SENTENCIA CONSTITUCIONAL PLURINACIONAL 0951/2012
Tribunal Constitucional Plurinacional de Bolivia

SENTENCIA CONSTITUCIONAL PLURINACIONAL 0951/2012

Fecha: 22-Ago-2012

III.4.1.Con referencia a la preservación de la unidad del tricálogo

El historiador Antonio Guevara en su libro Historia del Perú Vol. 1 (págs. 172 a 173), dice: “Pocos pueblos de la tierra han logrado el considerable adelanto moral que alcanzaron los hombres del antiguo Perú, en su sociedad estaban ausentes: el robo, los crímenes, la mentira, la ociosidad, la pobreza y la mendicidad; se distinguió por el espíritu laborioso de sus componentes, el respeto mutuo y el bienestar común”. “Este extraordinario encumbramiento espiritual fue el resultado, de sabias enseñanzas morales, de consejos y normas de conducta que el Estado había convertido en leyes. El Código Moral de los Incas estuvo formado por dichas normas, especie de preceptos o mandatos divinos, cuyo cumplimiento era obligatorio para todos los habitantes del Imperio”. Y enfatiza: “Entre tales preceptos morales los siguientes: Ama Llulla (No seas mentiroso); Ama Suwa (No seas ladrón) y Ama Quilla (No seas haragán).

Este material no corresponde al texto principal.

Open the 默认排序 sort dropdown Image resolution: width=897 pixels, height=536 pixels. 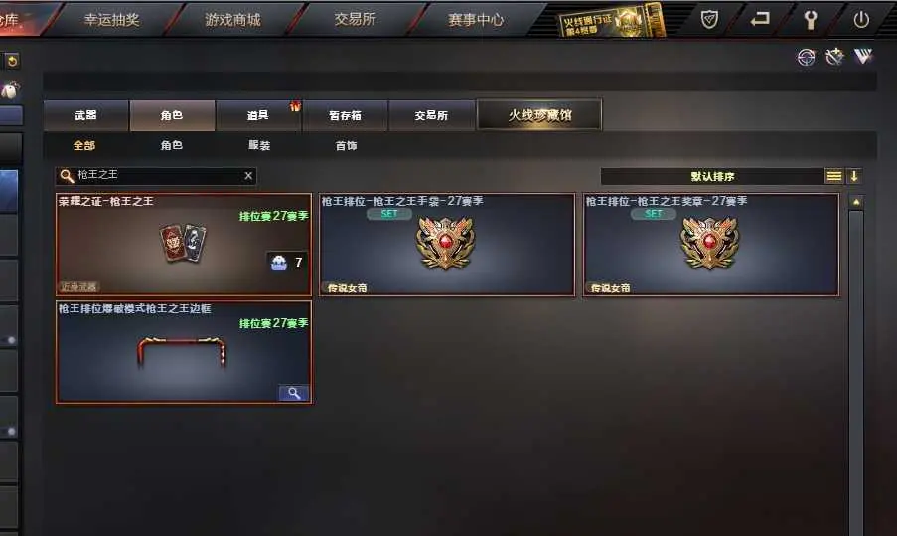[712, 176]
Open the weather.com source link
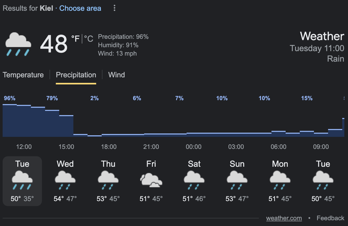This screenshot has width=348, height=226. coord(284,218)
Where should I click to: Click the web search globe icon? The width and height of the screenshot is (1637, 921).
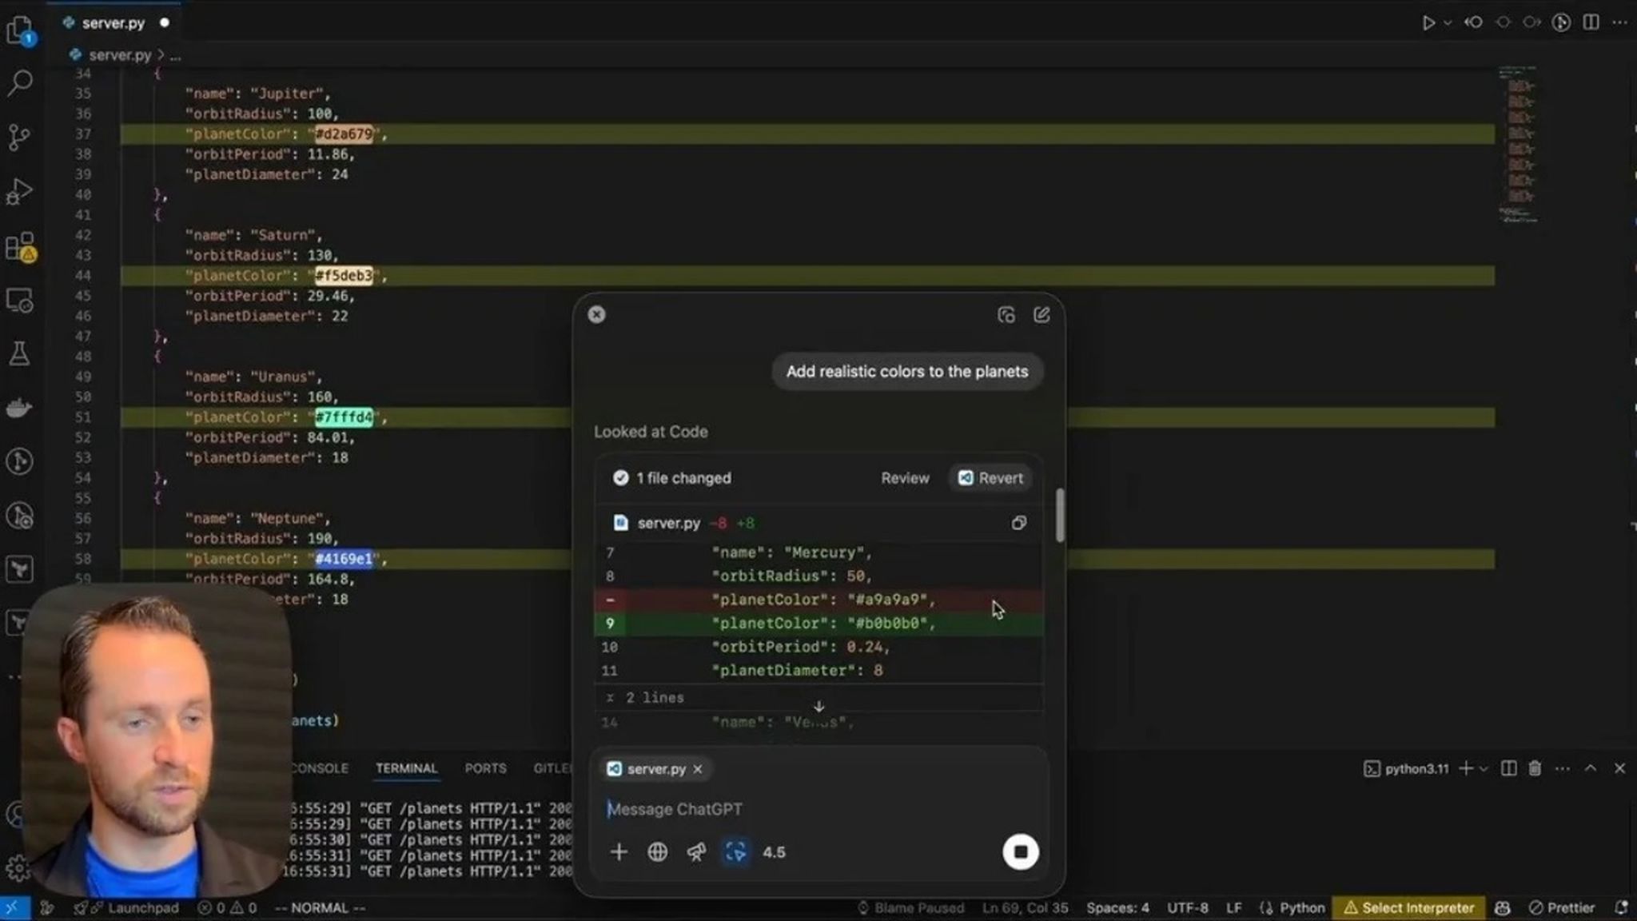tap(657, 852)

             Se debe tener presente, que la trilogía, es un constructo filosófico de los antepasados; en este sentido, encuentra su explicación ponencial bajo el siguiente razonamiento; Ama Qhilla, no seas flojo, si eres haragán necesitarás robar para alimentarte (Ama Suwa), para justificar el robo de tus alimentos, necesitaras mentir, (Ama Llulla)”; explicación escueta, cuyo pensamiento filosófico, implicaría la redacción de varias páginas; no obstante, a modo de adelantar su comprensión, describimos el pilar del Ama Suwa, cuyo alcance, no solamente hace referencia al robo patrimonial, como establece la norma ordinaria, el robo también en la cultura ancestral, tiene su alcance al aspecto inmaterial, por ejemplo, “el robo del tiempo”, cuando el interlocutor sin que exista un motivo fundado, causa perjuicio al otro laborioso, ha incurrido en el robo de su tiempo destinado a realizar una actividad específica, a igual tiempo, no sólo le ha robado tiempo al otro, también se ha robado a sí mismo, al haber desgastado su tiempo en actividades fútiles en horas de producción, entonces el Ama Suwa se debe comprender en un espectro amplio y no limitante; del mismo modo, Ama Llulla, no sea mentiroso, no mientas a los otros sobre tu realidad ni te mientas a ti mismo sobre tu propia realidad; en otras palabras no se debe fingir estar bien, cuando lo correcto es decir la verdad sobre la realidad de otros y la tuya, que también es de todos; finalmente, el Ama Qhilla, la flojera, considerada como una enfermedad, no es natural que un hombre sano, tenga flojera, el ser humano por naturaleza es dinámico, realiza actividades desde que se despierta hasta que se duerme; consecuentemente, el no realizar una actividad productiva perjudica a su vida y a la vida de los demás, la responsabilidad tiene mayor trascendencia, cuando se trata de un servidor público, quien no solamente perjudica con su proceder ocioso, a su propio lugar de trabajo, sino también perjudica a los justiciables.

             El efecto deseado de la aplicación del tricálogo en la administración de justicia, es la justicia plural, pronta, oportuna, transparente, sin dilaciones, con honestidad, veracidad y laboriosidad que debe ser característica del servidor público, del ser humano y de los funcionarios en todos los niveles, estos tres principios fundamentan la garantía del vivir bien, esta trilogía normó la vida del hombre ancestral quechua aymara, y tiene hoy prevalente aplicación en la formación del tipo de hombre que busca modelar la Norma Suprema, desechando las practicas coloniales según los alcances del art. 9 de la CPE, para constituir una sociedad justa y armoniosa, cimentada en la descolonización.